The Defense and Disaster Deployable Turbine, or D3T, project was funded by DOE’s Wind Energy Technologies Office to assess the potential market for deployable wind systems, define the design guidelines for these systems and facilitate engagement between the wind energy industry and the military.
“This project helped fill the gaps within this space,” said Brian Naughton, the principal investigator for the project. “Industry always wanted to know if there was interest in the design of such a system — ‘What does the military want and need?’ — and the military always wanted to know what industry could design and build. It really was a case of the chicken or the egg. This new set of guidelines bridged the gap between the two parties and helped to facilitate informed conversations.”
Brian said project work took place in a variety of arenas versus a typical lab or research facility. Content for the guidelines was gleaned through numerous defense and energy conferences. After interviewing industry and military stakeholders, he shared preliminary findings with the stakeholders and gathered feedback through emails, newsletters, reports and presentations at wind energy associations, like the Distributed Wind Energy Association and the Defense TechConnect Innovation Summit & Expo.

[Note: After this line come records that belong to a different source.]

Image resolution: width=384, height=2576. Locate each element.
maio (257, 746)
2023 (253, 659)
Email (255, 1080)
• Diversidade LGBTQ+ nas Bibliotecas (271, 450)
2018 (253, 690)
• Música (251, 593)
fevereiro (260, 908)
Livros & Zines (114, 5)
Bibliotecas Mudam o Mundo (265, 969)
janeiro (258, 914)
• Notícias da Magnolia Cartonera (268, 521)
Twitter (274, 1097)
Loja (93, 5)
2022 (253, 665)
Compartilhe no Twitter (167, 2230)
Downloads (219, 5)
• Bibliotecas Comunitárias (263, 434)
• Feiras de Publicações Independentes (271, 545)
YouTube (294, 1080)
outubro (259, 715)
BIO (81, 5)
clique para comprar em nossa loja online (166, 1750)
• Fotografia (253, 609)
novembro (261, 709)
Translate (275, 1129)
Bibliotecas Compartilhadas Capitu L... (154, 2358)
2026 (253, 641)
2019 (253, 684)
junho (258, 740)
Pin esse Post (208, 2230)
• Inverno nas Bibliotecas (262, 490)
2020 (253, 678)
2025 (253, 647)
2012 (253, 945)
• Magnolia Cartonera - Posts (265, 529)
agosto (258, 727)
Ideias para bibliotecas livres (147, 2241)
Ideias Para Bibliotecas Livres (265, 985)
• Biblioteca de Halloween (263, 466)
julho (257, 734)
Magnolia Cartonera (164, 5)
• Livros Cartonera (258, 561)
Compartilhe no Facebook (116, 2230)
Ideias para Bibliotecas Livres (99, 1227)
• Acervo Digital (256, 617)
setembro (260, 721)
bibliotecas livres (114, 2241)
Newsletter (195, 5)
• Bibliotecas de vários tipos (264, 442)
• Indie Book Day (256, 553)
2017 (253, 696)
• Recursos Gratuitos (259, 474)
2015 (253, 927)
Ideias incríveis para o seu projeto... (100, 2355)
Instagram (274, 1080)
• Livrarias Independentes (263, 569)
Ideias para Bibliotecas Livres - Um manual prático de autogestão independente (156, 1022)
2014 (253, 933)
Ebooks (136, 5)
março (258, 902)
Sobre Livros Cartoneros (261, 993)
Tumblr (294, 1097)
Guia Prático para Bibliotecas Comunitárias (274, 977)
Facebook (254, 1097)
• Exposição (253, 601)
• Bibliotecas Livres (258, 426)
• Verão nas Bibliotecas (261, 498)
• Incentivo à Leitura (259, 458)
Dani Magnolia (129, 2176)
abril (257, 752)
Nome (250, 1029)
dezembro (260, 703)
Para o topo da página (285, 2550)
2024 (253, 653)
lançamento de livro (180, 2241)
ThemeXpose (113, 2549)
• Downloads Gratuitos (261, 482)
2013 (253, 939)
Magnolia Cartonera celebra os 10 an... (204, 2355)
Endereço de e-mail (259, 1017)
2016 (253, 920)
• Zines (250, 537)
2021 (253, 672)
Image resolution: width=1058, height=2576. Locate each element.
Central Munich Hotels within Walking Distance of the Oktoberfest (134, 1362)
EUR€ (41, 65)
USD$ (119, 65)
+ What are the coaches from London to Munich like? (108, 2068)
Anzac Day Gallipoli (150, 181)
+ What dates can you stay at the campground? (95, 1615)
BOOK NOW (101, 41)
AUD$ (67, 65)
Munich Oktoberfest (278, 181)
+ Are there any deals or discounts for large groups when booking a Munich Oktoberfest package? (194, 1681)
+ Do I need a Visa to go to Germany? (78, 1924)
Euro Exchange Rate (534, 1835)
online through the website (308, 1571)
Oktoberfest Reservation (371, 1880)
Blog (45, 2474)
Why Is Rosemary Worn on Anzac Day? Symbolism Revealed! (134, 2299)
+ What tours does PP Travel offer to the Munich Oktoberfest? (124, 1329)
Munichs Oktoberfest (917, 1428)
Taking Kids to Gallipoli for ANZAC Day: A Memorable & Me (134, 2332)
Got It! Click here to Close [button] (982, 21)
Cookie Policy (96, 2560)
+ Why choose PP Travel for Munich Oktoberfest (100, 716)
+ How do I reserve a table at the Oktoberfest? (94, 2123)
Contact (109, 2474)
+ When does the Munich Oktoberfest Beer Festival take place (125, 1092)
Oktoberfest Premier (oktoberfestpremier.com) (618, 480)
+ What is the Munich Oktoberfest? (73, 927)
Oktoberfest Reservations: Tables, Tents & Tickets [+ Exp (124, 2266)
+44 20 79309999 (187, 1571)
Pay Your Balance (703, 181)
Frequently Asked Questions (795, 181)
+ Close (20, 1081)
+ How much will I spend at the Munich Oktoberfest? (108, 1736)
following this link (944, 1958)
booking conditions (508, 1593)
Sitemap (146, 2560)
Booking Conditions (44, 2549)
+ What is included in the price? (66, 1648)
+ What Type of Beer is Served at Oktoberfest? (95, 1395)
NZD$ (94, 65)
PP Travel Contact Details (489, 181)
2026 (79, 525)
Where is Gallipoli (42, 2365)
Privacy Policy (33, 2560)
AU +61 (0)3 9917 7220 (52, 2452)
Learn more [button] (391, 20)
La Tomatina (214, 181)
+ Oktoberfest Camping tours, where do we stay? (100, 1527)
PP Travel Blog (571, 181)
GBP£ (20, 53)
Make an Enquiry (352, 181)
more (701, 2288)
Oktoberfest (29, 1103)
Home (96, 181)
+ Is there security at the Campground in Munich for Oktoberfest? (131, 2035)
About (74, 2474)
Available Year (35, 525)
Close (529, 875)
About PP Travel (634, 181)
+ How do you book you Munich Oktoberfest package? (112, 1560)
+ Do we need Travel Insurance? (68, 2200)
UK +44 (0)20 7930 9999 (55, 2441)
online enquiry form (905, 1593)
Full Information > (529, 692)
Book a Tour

“Before [the development of] these guidelines, there really were no public resources to study what deployment and application of such a system might look like,” Brian said. “Instead of a smaller company investing six months of time and designing a system that the military doesn’t need, [the company] can now review three years of distilled data to assist in facilitating and accelerating its product.”
For instance, Brian said design criteria differ in a deployable wind system from those of commercial wind turbines. Deployable wind systems must be easy to transport, able to operate in nearly any environment worldwide and simple to set up and break down.
“This is the complete reverse of how the wind industry traditionally designs products,” Brian said. “The guidelines recommend [that] both industry and the military consider these key differences.”
The project benefited from deep experience in wind energy and military energy knowledge across the national laboratory enterprise. Within Sandia, researchers Tammy Brown and Sam Gilletly adapted tools and analyses developed by the military and energy systems analysis team, managed by Alan Nanco, to evaluate deployable wind systems in a military operations scenario. Beyond Sandia, project partners at the National Renewable Energy Laboratory and Idaho National Laboratory brought expertise in small wind systems, as well as in military microgrid design and testing experience.
Next steps for the Defense and Disaster Deployable Turbine project may include analysis-based work, Brian said, such as research proposals to test hardware. A related project led by Idaho National Laboratory in partnership with Uprise Energy is developing innovative, mobile renewable-energy systems for distributed microgrid applications. This project offers a glimpse at what portable renewable-energy systems might look like, he said.
Brian is often asked if solar energy would be a better choice than wind energy in deployment and disaster-response situations.
“What we’re finding is that a better question to ask might be, why not both wind and solar?” he said. “Hybrid wind and solar systems have been found to perform better than either type of system on its own.”